Meski belum mengungkap secara detail bank yang akan melakukan spin off tersebut, Kepala Eksekutif Pengawas Perbankan OJK Dian Ediana Rae menuturkan bahwa OJK akan segera melakukan tindak lanjut sesuai dengan ketentuan yang berlaku.
"Saat ini, terdapat satu bank lainnya yang masih dalam proses penjajakan internal terkait rencana pemisahan atau spin off UUS. Dalam hal terdapat pengajuan permohonan dari bank kepada OJK untuk melakukan pemisahan aau spin off UUS, maka akan segera dilakukan evaluasi dan ditindaklanjuti sesuai ketentuan yang berlaku," ujar Dian dalam jawaban tertulis Konferensi Pers Asesmen Sektor Jasa Keuangan dan Kebijakan OJK Hasil Rapat Dewan Komisioner (RDK) Bulanan Agustus 2025, Rabu (10/9/2025).
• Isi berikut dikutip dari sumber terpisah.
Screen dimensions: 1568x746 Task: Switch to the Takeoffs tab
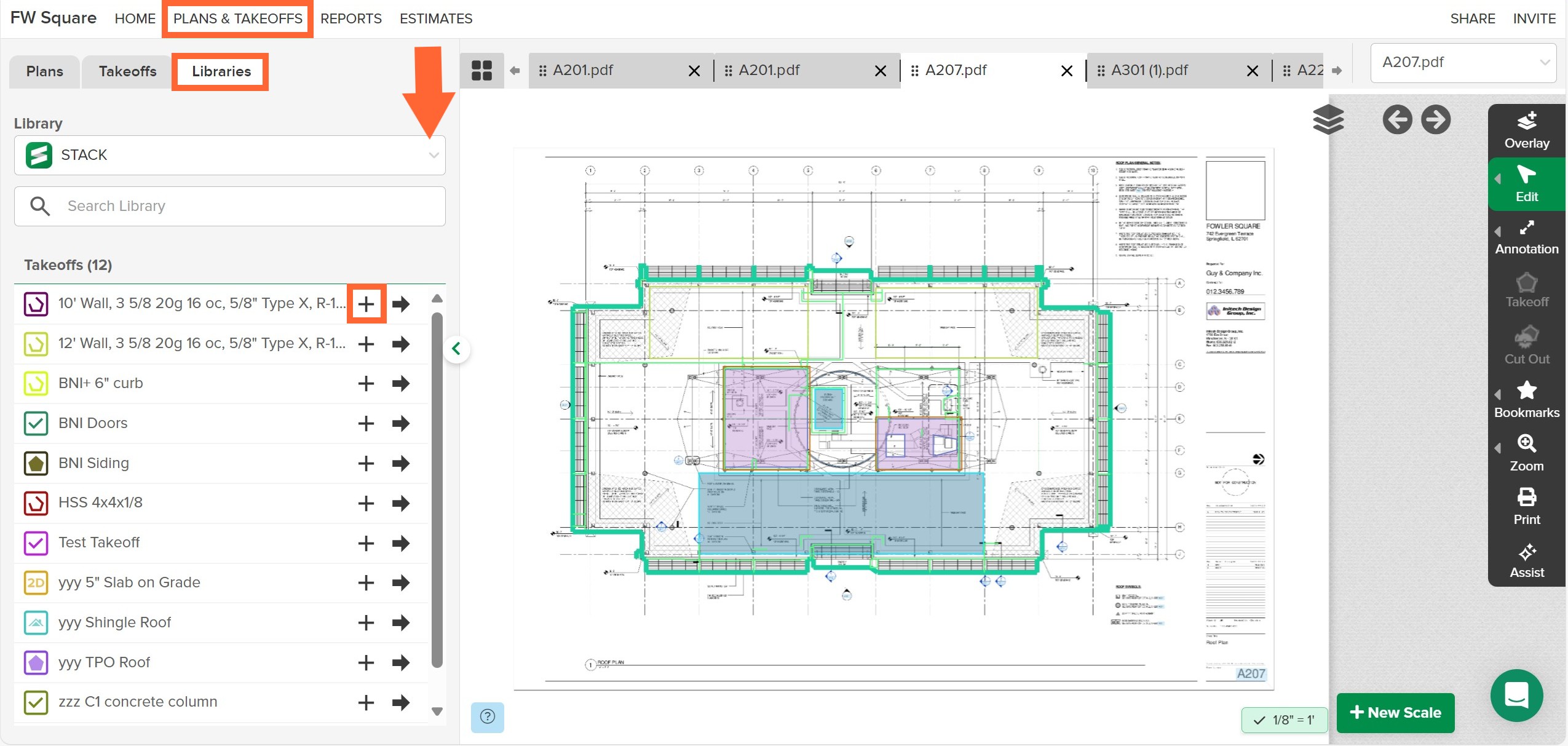coord(127,71)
Dian menjelaskan, spin off merupakan implementasi dari pemenuhan ketentuan POJK Nomor 12 tahun 2023 tentang Unit Usaha Syariah. Di mana spin off wajib dijalankan bagi UUS yang telah memiliki aset di atas Rp 50 triliun dan atau total aset UUS telah lebih dari 50% dari total aset induknya. Menurut ia, pada prinsipnya spin off UUS bertujuan untuk mendorong UUS melakukan berbagai pengembangan dan penyesuaian proses bisnis, termasuk penguatan aspek kelembagaan dalam rangka menciptakan industri perbankan syariah nasional yang stabil dan berdaya saing.
"Sehingga mampu merespon tantangan dalam industri perbankan yang semakin dinamis dan kompleks," ungkap Dian.
Lebih lanjut, Dian menyebut, saat ini, OJK telah menerima rencana spin off UUS dari CIMB Niaga serta BTN. Spin off UUS BTN akan dilakukan dengan mengambilalih atau akuisisi 100% saham Bank Victoria Syariah (BVIS) yang kemudian berubah nama menjadi Bank Syariah Nasional. Selanjutnya akan dilakukan pengalihan aset dan kewajiban UUS kedalam Bank Syariah Nasional.
"Hal ini sebagai bagian dari corporate strategic plan BTN dalam pelaksanaan pemisahan atau spin off UUS BTN," kata Dian.